EXERCISE: Count the lines in the listing below that contain the string "beside". Case matters, and your reply should be the number alone.

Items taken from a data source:
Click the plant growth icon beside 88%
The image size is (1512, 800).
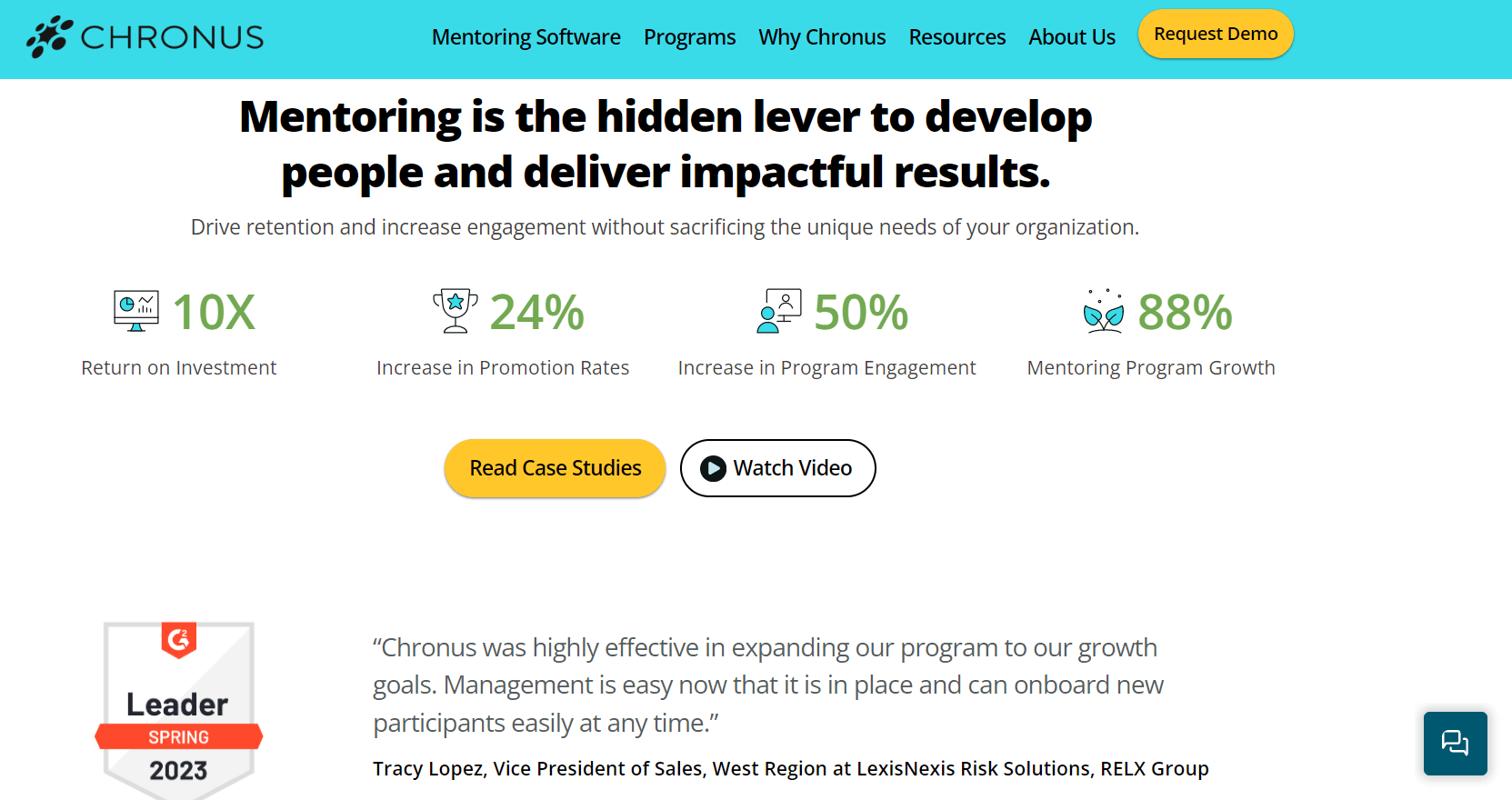pos(1104,311)
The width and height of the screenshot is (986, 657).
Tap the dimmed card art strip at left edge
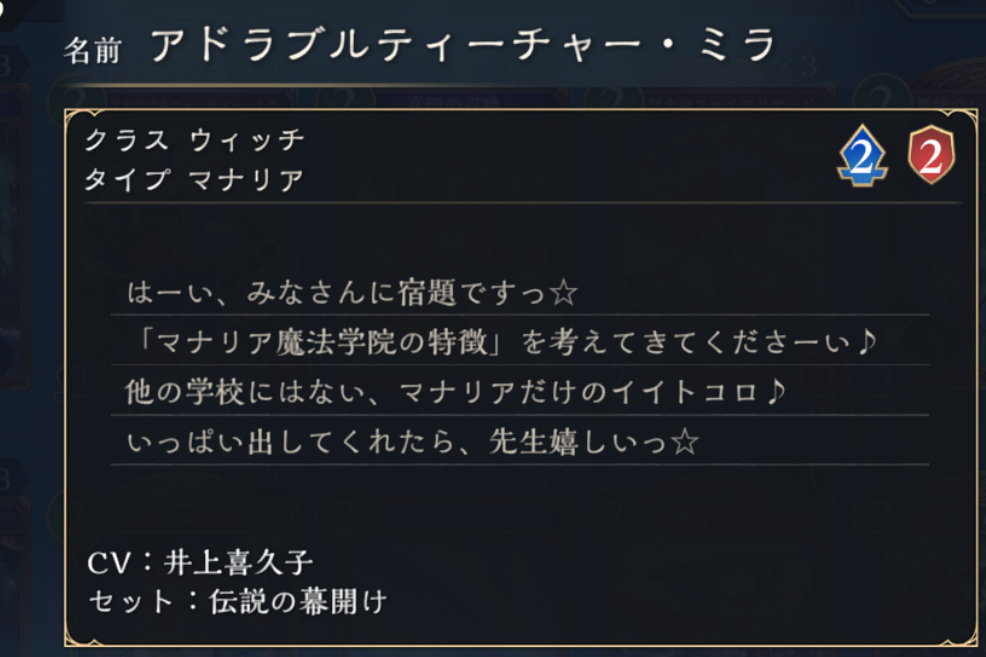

FINAL RESULT: 1